Saying that a recent move by the NRA to forego further resistance to new campaign finance regulations (HR 5175) is “a political deal borne of self-interest,” the Gun Owners of America have sharply criticized the National Rifle Association. The dispute involves the “DISCLOSE Act,” a Democrat-sponsored move that would, according to GOA, “effectively neuter [a previous court decision that corporations cannot be prohibited from making independent candidate-related expenditures] by requiring the names of multiple donors to be recited in ads (thus shrinking the time spent on actual speech),” among other rules.
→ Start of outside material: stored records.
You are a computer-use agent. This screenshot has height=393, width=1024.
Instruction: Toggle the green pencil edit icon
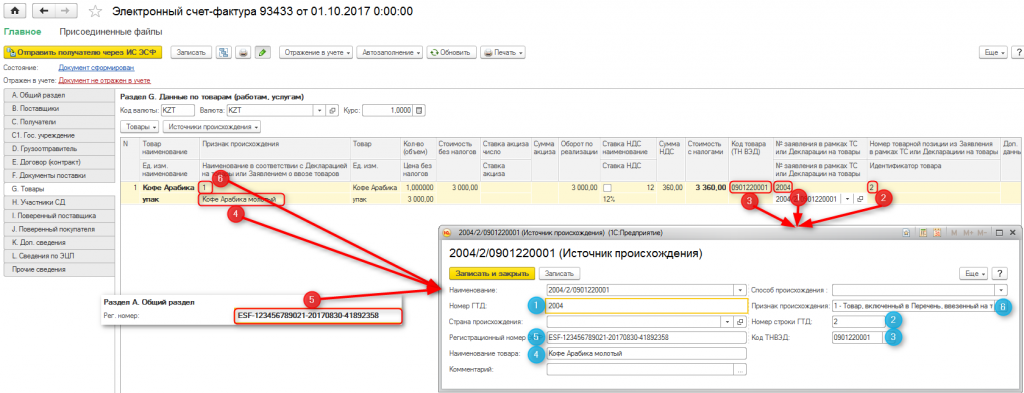[262, 53]
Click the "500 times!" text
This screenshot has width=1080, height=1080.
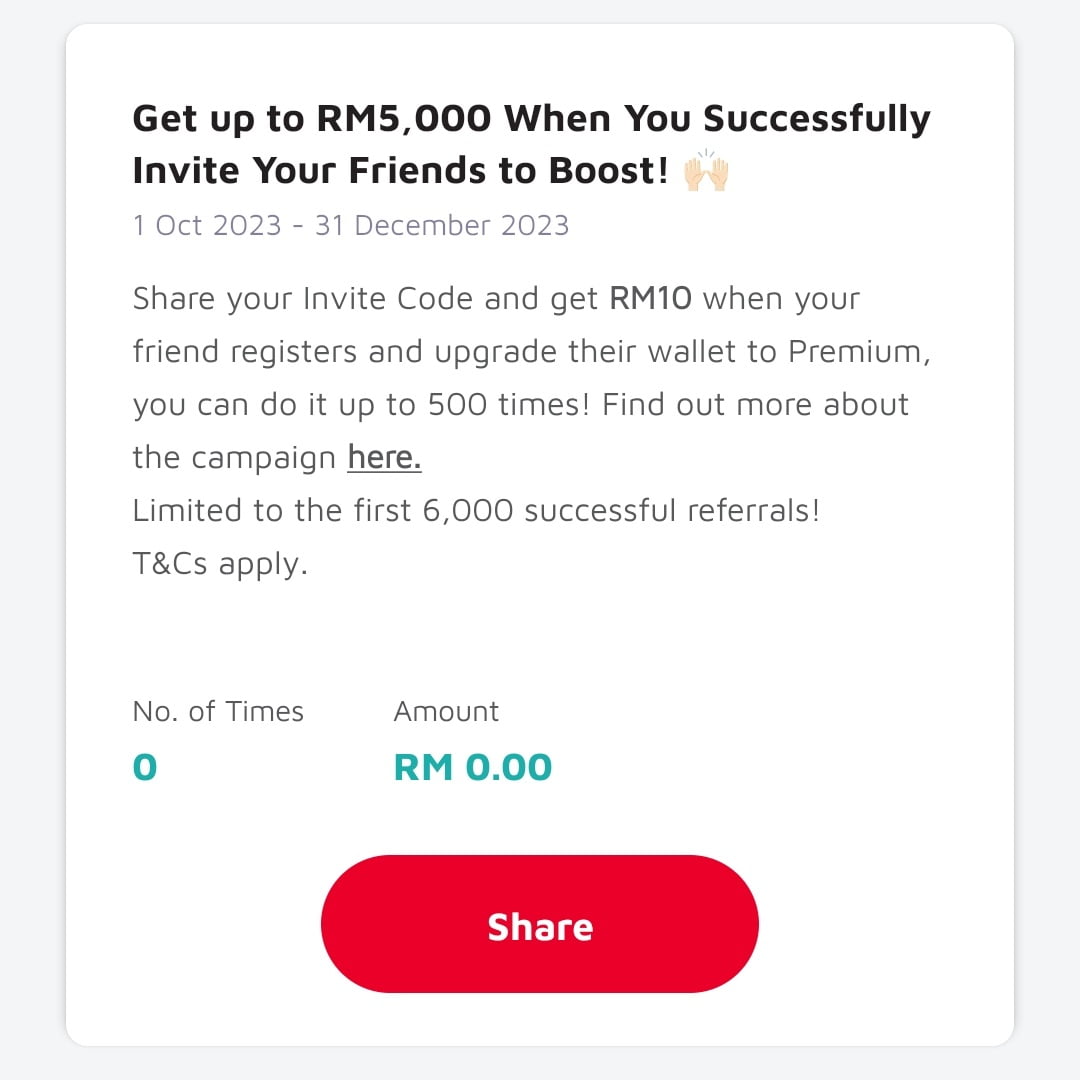point(510,405)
Central to GOA’s ire is that the NRA has managed to “carve out” an exemption for itself from the bill. The GOA and various Tea Party organizations, to name only a few, aren’t exempt, and thus their ability to engage in grassroots efforts for or against specific candidates is being infringed. Worse, according to the GOA, is the fact that the political maneuvering over the NRA’s exemption signals, wrongly, that the Bill of Rights is “subject to negotiation.”
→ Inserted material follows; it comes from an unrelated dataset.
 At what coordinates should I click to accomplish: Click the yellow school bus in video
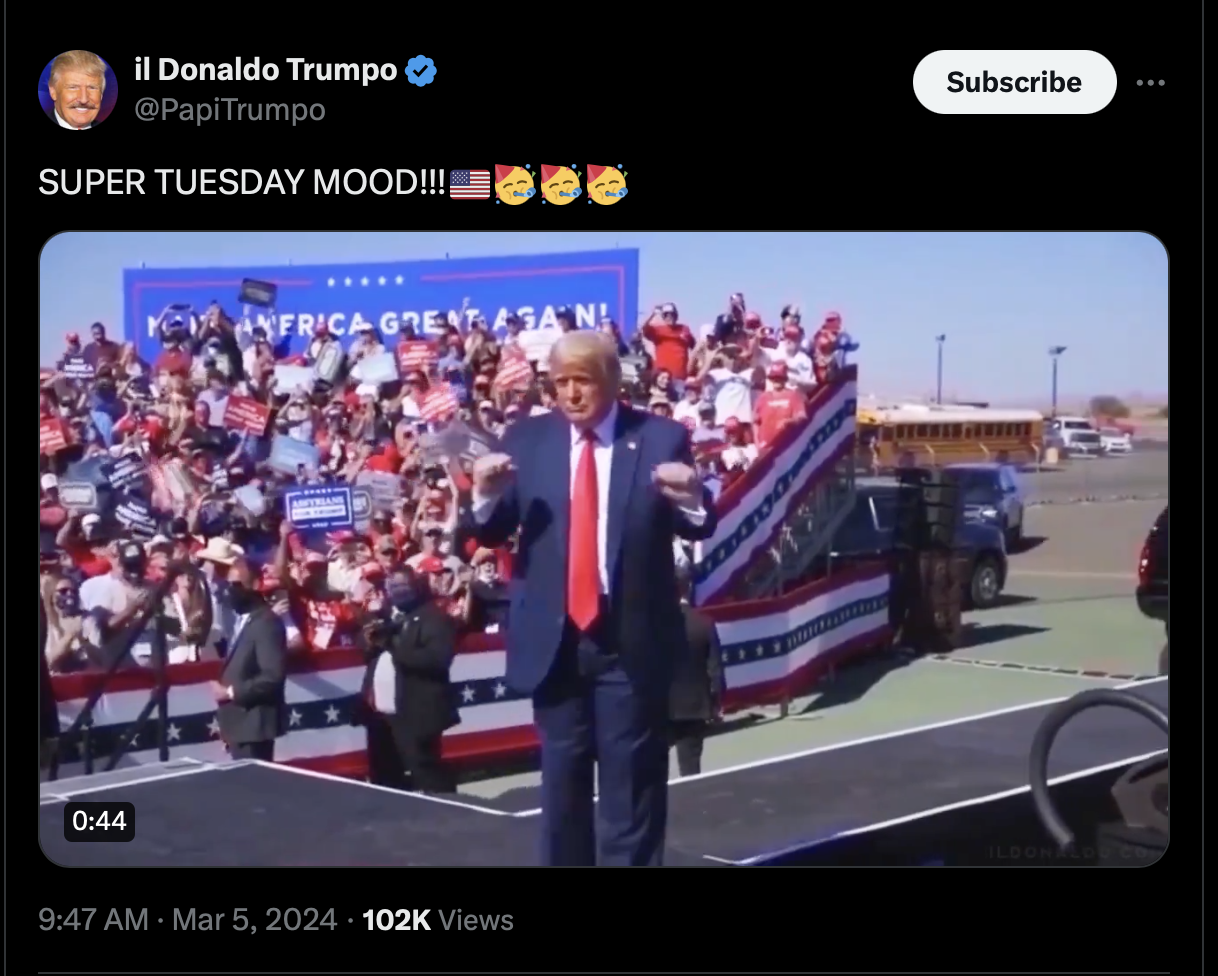coord(950,435)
The NRA’s Executive Director, Chris Cox, issued a statement in response that flatly denies these charges:
The NRA has never supported — nor would we ever support — any version of this bill… The restrictions in this bill should not apply to anyone or to any organization. My job is to ensure they don’t apply to the NRA and our members…
…The NRA is a single-issue organization made up of millions of individual members dedicated to protecting the Second Amendment. We do not represent the interests of other organizations. Nor do all groups fight all issues together…
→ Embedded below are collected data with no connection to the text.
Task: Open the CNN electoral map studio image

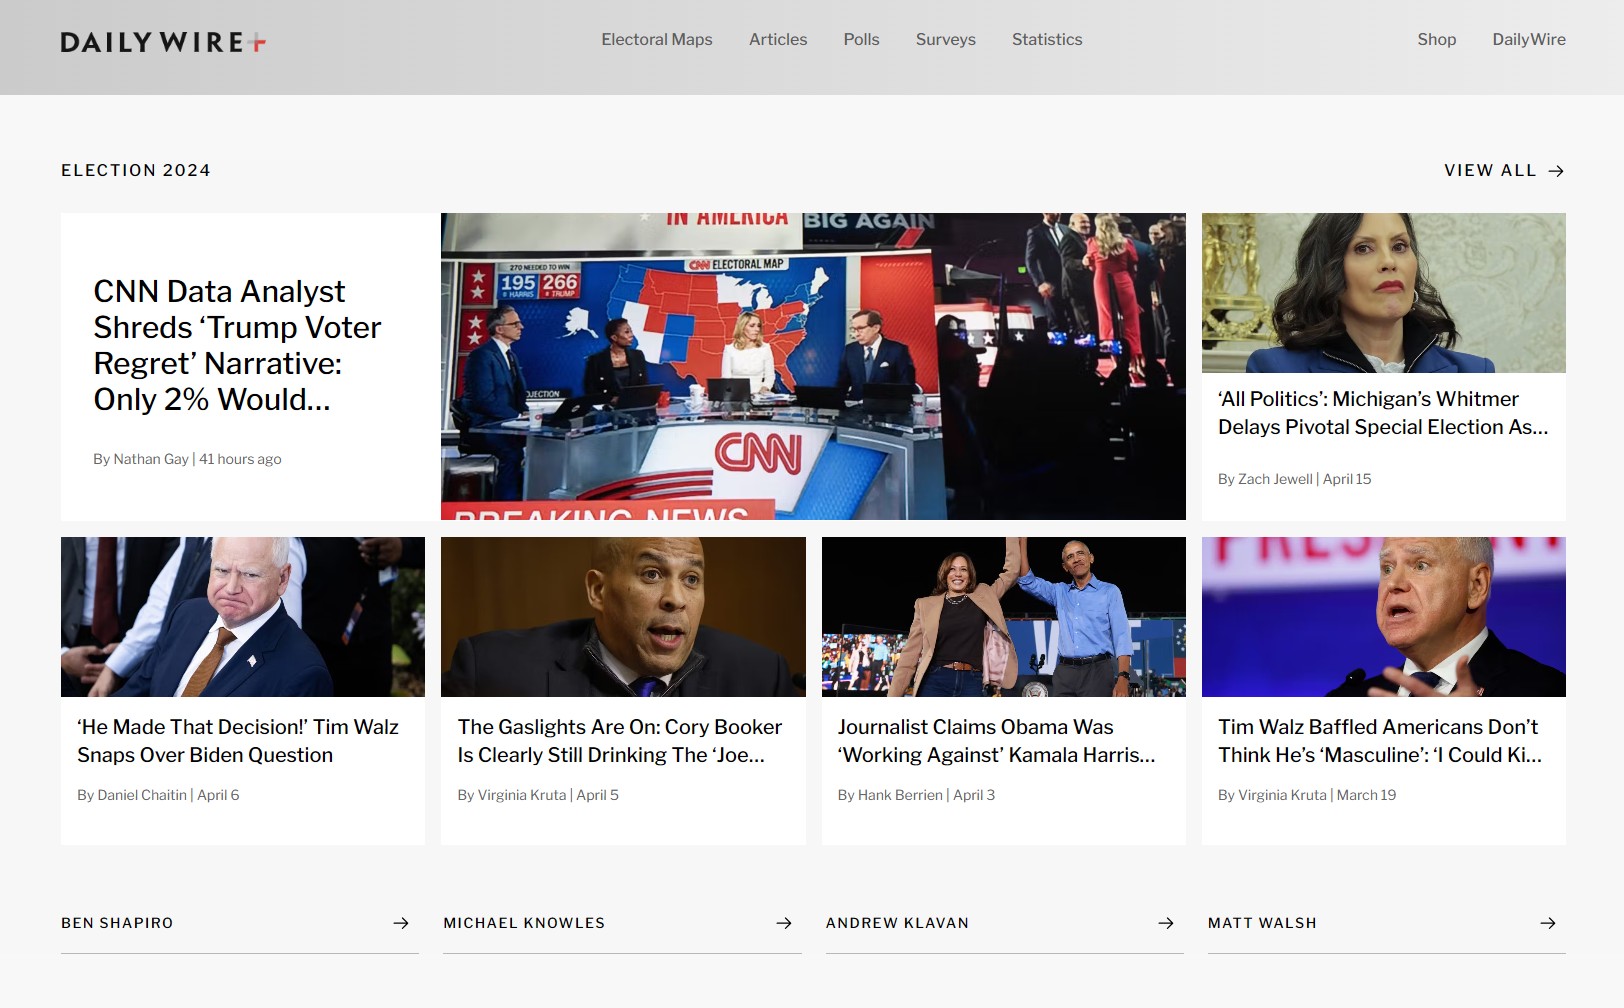Action: click(x=813, y=366)
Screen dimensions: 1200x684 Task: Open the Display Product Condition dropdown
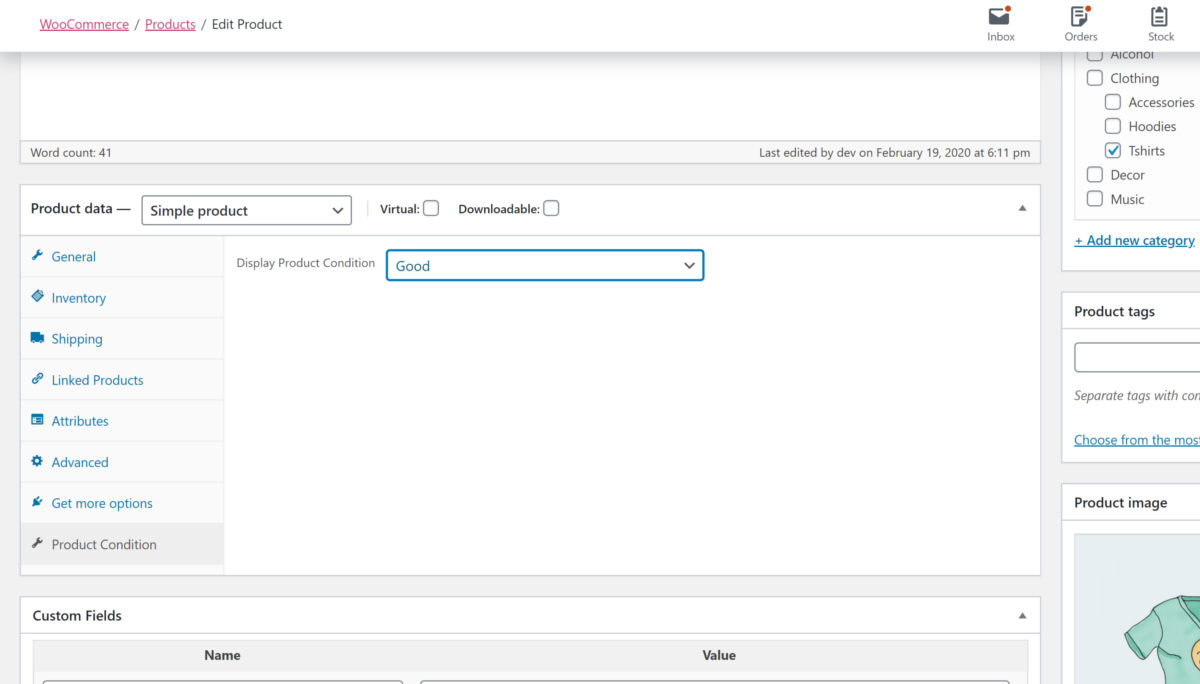point(545,265)
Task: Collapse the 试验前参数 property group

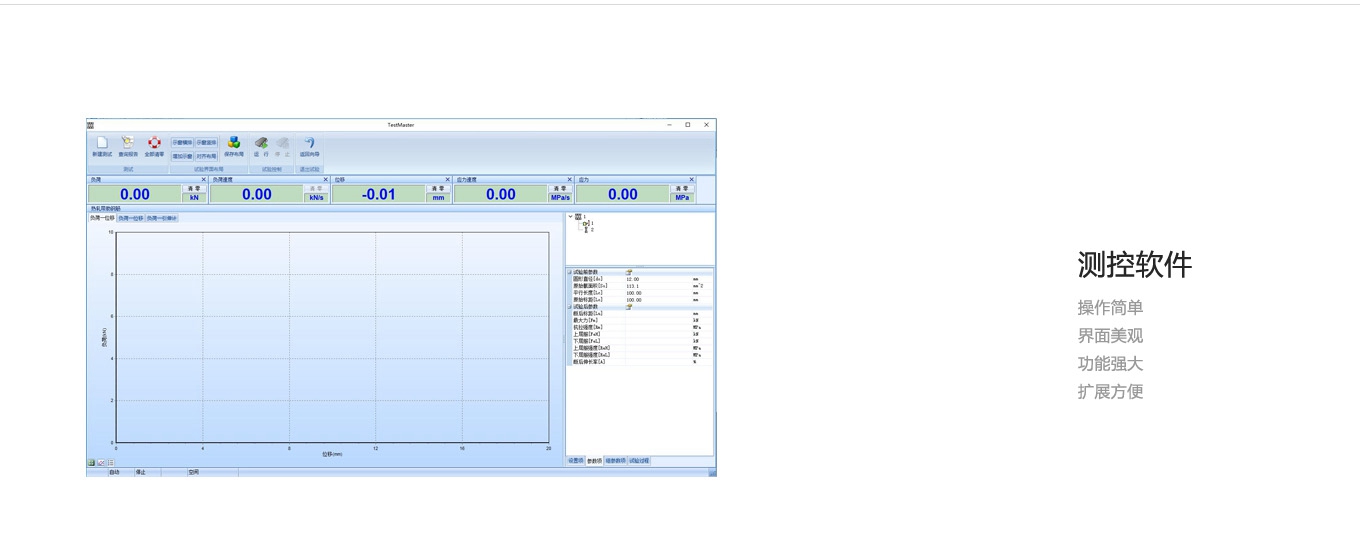Action: click(570, 272)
Rather than focusing on opposing this bill, some have encouraged people to blame the NRA for this Congress’s unconstitutional attack on free speech. That’s a shame…
In other words, the position of the NRA is that it fought, and secured, an exemption from the bill in order to continue fighting for your Second Amendment rights. Other organizations that believe they, too, should be exempt are responsible for fighting their own battles.
This is not, indeed, support for the bill, but it does not constitute opposition to it either. While I can understand the position of the NRA in this matter, I think it’s short-sighted to believe your work as an advocacy group stops at the front door to your offices. A bill that affects other pro-liberty organizations is bad for the country and everyone in it, regardless of whether they have the power and the political acumen to remove themselves from the blast radius of the Democrats’ latest unconstitutional bombs.